The Epistemology of Climate Change
Project
Philosophy of science perspectives on the climate challenge
Understanding and modelling climate systems---in particular local ones---in an appropriate way is an extremely difficult task, but science actually quite often faces extremely difficult tasks. The specificity and the importance of climate science is that it is expected to provide scientific and empirical grounds for decision- and policy-making in the face of the climate challenge. This research project aims to carefully investigate and clarify the methodological and epistemic foundations of climate science and climate modelling using the tools of philosophy of science in order to provide the best possible support for addressing the climate challenge, with particular attention to local, regional climate modelling and decision-making at the national level (Switzerland will be taken as a study case). Indeed, mitigation and above all adaptation requires appropriate policy-making at the national level. Moreover, appropriate understanding of the climate-related issues at the local level may enhance public support and adherence to climate policy.
While there is a large consensus about model projections for global trends such as increasing global mean surface temperature under various emissions scenarios, the reliability of more local (and long term) projections is far weaker. But impact assessment and policy-making at the national level typically rely on local, high-resolution climate projections. In many ways, climate modelling and climate decision-making are now at a turning point, facing the tension between, on the one hand, the current focus on more detailed, complex climate models and on increasing computational resources and, on the other hand, possible fundamental epistemic constraints (such as structural instabilities) and uncertainties linked to high-resolution (local, long term) projections.

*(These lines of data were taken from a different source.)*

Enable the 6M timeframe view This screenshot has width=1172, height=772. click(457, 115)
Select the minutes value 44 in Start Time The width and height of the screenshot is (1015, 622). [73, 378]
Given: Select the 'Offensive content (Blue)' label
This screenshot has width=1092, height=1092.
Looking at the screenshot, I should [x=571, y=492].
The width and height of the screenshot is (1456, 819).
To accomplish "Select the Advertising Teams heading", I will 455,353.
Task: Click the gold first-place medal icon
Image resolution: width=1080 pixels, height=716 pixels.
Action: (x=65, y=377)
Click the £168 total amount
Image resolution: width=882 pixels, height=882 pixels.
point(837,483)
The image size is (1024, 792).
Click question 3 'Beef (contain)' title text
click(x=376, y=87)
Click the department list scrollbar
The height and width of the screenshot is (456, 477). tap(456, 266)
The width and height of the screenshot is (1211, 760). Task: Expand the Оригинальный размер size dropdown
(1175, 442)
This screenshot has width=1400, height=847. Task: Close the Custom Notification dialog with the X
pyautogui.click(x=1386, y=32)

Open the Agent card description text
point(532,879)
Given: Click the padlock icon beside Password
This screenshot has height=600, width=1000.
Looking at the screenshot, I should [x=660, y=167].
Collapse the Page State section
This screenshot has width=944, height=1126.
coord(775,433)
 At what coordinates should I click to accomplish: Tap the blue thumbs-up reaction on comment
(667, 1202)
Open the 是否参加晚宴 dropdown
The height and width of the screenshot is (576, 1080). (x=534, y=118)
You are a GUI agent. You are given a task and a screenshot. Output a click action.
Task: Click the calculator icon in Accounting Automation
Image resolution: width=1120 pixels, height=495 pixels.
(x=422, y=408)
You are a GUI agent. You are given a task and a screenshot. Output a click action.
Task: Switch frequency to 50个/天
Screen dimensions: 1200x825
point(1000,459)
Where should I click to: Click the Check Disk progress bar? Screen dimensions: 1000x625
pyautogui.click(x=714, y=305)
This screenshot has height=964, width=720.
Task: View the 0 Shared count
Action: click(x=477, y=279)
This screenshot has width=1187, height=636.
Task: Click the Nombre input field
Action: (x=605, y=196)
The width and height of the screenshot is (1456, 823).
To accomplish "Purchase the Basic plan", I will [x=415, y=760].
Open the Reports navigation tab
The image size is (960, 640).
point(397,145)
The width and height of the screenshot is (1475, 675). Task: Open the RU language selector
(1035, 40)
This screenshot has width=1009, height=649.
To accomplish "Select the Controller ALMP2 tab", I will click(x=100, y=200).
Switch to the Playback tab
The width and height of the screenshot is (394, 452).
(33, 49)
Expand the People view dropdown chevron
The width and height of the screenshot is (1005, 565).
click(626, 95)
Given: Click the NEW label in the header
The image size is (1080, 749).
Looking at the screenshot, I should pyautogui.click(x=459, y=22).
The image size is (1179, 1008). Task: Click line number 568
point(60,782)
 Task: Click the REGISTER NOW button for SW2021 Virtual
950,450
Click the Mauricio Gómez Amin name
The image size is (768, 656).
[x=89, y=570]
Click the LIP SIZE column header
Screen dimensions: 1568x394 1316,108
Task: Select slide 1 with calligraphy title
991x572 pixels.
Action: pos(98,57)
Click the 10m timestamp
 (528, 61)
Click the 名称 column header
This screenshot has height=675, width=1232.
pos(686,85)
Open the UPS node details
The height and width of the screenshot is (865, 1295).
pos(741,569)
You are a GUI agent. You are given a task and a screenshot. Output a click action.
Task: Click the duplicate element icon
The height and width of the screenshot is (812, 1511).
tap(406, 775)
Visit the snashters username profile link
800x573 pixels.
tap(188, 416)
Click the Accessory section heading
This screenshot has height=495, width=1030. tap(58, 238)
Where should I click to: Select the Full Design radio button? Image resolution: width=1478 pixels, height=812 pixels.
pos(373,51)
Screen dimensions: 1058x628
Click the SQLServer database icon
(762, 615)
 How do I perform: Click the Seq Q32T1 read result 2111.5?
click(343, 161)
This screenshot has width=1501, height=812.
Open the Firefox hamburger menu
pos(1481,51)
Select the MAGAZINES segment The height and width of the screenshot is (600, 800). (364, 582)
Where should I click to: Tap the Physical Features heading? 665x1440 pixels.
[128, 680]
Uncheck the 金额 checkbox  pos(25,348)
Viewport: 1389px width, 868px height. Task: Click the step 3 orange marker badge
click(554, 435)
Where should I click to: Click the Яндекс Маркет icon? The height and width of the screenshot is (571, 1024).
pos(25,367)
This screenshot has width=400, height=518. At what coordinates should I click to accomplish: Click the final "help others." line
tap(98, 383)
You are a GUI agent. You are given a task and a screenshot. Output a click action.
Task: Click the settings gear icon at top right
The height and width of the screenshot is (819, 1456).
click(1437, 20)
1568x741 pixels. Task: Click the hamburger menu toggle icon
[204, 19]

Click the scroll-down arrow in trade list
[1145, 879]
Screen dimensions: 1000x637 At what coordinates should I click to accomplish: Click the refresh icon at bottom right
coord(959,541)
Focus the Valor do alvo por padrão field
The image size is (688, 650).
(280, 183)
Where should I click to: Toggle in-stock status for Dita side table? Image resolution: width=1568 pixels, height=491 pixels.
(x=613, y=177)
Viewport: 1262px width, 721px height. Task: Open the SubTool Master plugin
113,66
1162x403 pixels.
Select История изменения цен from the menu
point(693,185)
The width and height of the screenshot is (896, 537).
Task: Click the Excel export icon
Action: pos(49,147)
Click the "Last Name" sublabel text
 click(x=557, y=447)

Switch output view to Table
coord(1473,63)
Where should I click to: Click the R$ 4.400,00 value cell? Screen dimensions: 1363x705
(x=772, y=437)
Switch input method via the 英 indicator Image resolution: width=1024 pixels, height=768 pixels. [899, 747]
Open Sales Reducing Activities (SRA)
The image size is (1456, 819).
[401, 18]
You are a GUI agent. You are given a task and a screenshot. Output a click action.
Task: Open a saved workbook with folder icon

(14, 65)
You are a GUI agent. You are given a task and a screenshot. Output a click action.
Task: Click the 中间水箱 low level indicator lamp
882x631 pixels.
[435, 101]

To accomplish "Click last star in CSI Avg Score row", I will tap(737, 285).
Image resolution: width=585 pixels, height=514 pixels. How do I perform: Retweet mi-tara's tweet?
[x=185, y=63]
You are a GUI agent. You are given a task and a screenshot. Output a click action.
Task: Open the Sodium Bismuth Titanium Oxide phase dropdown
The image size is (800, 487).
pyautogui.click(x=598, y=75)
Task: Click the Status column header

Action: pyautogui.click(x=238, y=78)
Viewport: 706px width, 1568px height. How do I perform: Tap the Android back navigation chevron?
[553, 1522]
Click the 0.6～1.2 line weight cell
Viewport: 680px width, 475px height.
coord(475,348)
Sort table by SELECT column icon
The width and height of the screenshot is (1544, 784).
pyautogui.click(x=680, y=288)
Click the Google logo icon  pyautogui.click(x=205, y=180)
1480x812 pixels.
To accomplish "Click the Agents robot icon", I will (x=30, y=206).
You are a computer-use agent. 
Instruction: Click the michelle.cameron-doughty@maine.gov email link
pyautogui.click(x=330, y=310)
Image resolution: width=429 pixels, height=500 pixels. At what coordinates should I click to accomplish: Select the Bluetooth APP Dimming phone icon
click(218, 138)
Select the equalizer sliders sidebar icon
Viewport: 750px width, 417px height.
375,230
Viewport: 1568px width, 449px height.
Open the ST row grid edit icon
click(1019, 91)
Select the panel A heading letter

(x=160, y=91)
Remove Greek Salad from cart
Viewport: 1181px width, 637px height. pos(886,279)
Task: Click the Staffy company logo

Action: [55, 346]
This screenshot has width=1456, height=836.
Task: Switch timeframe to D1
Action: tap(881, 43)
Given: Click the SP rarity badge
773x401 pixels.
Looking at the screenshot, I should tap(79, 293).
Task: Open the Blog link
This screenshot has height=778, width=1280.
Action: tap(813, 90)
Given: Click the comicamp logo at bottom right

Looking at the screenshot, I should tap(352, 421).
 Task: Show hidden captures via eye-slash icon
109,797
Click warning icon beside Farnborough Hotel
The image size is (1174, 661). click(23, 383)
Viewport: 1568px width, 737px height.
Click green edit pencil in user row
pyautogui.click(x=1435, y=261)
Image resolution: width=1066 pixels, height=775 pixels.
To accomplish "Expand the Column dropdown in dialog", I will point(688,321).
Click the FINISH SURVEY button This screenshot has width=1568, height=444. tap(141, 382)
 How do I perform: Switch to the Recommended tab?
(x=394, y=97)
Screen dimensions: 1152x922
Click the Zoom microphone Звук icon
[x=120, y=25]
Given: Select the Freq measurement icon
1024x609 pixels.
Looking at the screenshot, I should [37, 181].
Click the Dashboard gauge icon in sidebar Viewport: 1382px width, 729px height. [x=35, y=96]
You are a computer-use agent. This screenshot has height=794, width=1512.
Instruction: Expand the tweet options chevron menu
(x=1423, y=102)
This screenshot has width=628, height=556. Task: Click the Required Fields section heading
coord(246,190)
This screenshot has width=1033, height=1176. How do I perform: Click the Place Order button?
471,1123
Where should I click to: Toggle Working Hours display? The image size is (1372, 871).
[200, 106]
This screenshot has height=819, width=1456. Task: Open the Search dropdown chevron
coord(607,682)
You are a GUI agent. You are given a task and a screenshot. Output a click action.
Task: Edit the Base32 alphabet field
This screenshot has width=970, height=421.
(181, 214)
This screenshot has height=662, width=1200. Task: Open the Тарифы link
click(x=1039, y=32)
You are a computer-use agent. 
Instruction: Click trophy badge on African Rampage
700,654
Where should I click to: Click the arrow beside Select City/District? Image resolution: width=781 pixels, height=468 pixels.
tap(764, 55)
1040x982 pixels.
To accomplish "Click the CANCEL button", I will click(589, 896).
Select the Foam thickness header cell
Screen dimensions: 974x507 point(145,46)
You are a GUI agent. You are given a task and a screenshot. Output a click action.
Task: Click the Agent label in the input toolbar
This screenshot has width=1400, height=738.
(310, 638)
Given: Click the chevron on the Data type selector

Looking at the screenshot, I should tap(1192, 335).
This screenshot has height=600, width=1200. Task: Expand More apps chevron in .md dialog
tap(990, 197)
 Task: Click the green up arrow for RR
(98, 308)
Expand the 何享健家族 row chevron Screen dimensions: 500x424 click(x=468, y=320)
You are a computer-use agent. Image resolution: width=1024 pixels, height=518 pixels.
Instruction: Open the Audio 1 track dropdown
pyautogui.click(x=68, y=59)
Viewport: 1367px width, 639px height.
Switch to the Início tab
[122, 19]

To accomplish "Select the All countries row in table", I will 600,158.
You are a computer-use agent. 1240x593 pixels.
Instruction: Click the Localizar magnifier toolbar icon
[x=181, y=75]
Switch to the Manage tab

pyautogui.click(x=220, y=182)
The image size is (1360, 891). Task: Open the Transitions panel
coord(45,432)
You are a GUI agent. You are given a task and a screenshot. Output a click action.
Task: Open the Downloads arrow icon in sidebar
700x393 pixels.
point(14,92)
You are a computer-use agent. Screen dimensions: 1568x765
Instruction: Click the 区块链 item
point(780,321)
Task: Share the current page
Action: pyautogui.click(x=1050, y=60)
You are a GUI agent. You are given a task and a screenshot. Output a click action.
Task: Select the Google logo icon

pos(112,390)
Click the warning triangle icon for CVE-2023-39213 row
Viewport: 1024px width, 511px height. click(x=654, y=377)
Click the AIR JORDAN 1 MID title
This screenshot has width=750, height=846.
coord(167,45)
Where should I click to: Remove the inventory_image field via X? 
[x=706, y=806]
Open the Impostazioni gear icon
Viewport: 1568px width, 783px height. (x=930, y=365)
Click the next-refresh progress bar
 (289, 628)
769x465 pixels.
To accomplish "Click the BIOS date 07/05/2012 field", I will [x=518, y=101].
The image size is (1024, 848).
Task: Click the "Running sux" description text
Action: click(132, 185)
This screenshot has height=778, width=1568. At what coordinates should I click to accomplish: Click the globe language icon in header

The project is divided in four strongly interconnected parts. The first part provides a detailed and critical landscape of the main current epistemic issues in contemporary climate science and climate modelling, with a focus on the degree of expert consensus. The second part aims to evaluate to what extent certain structural epistemic features of climate models (such as structural model error) point towards some fundamental epistemic limitation for climate modelling and may require some kind of ‘paradigm’ shift in the epistemology of climate science, where expert judgement may explicitly play a more important role in complement to complex climate model outputs. The third part investigates the nature and the role of scientific understanding and explanation (central to expert judgement) in climate science and climate modelling. The goal is to bring a new perspective on and develop a clear conceptual framework for the explanatory schemes and the relationships between the various (local and global) levels at work in climate science and climate modelling. The fourth part takes regional climate modelling in the Swiss context as a study case.
Funding
The Project is funded by Swiss National Science Foundation, SNSF professorships
Teaching
Seminar autumn 2020
Philosophy of science perspectives on the climate challenge
Julie Jebeile, Vincent Lam & Mason Majszak
Venue
14:15-16:00 Room F-113, Unitobler, 36 Lerchenweg.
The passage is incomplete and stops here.